Records for finding displayed items
════

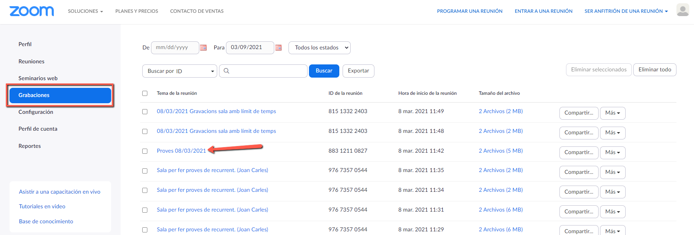Image resolution: width=694 pixels, height=235 pixels.
Task: Expand the Soluciones menu
Action: point(85,11)
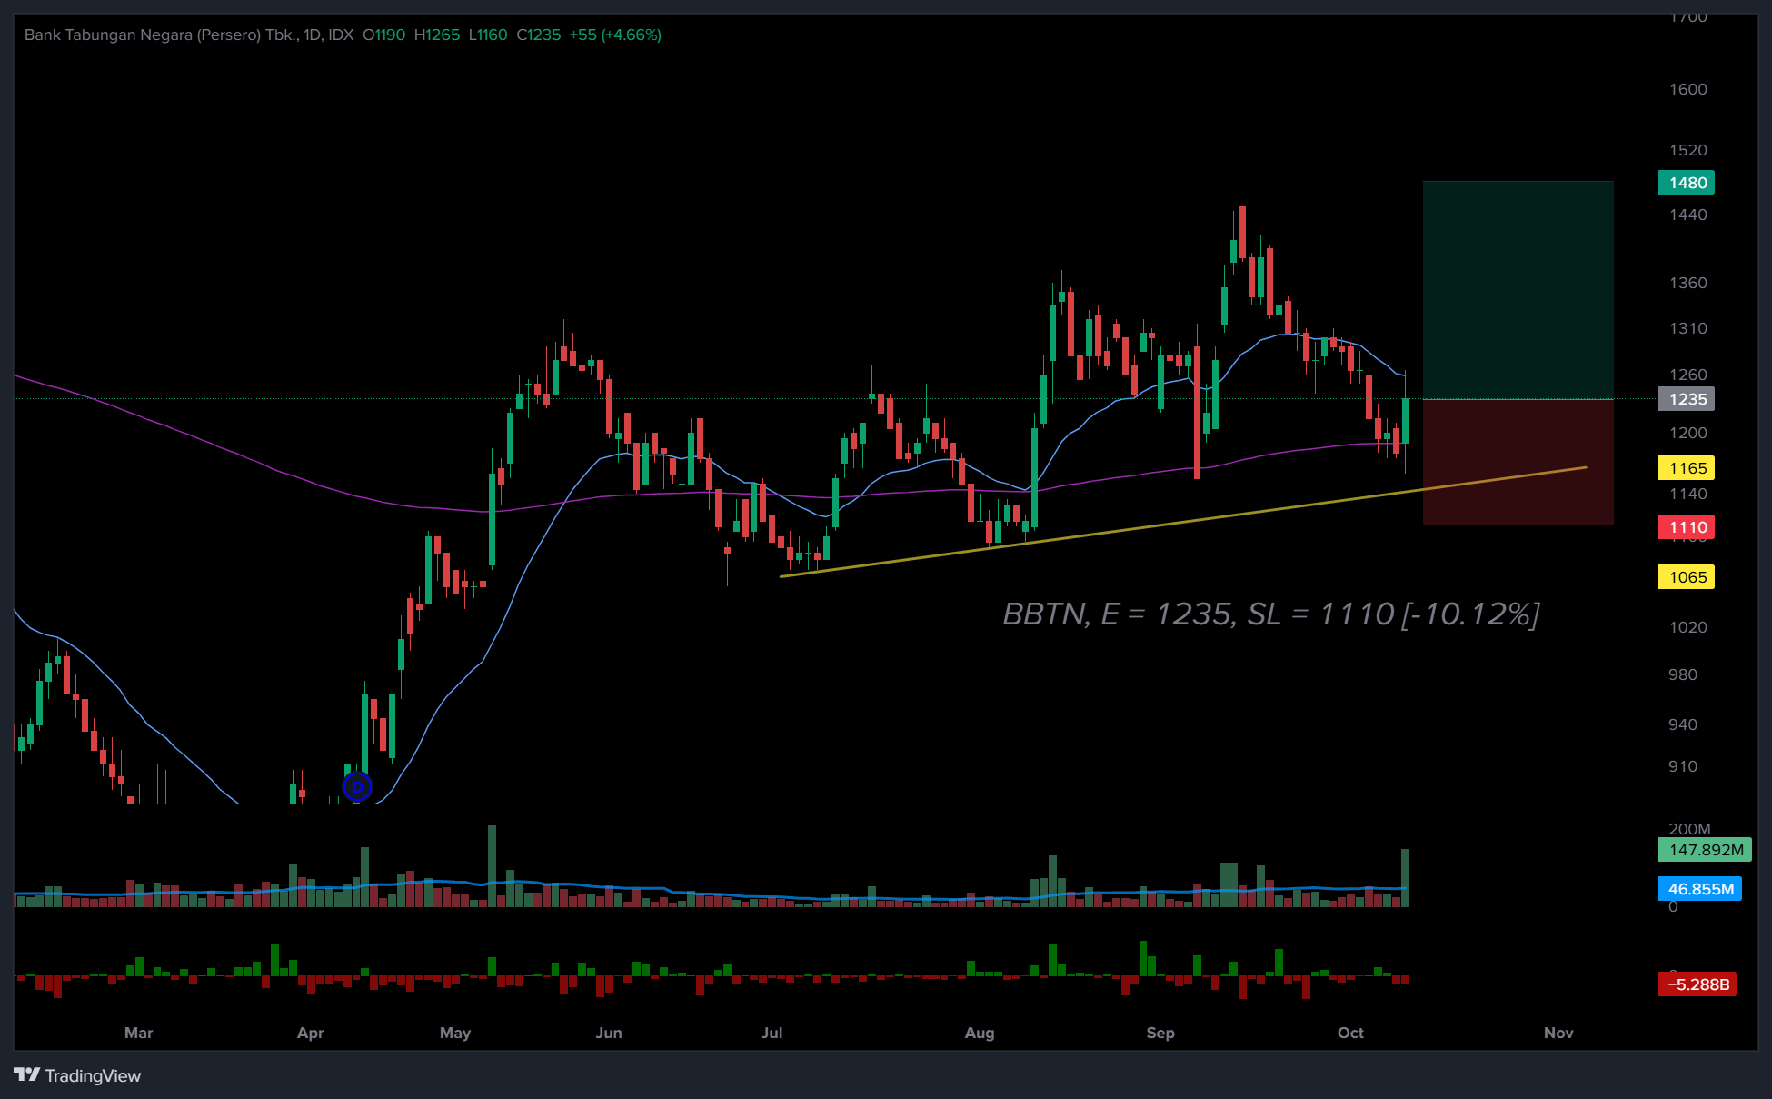Click the TradingView logo
The height and width of the screenshot is (1099, 1772).
tap(77, 1075)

════

Exercise requirements |
Pull out every line of the items above word for word, and leave the pictures out.

Result for this exercise |
Image resolution: width=694 pixels, height=235 pixels.
Task: Expand the Soluciones menu
Action: point(85,11)
Click the TradingView logo
The height and width of the screenshot is (1099, 1772).
tap(77, 1075)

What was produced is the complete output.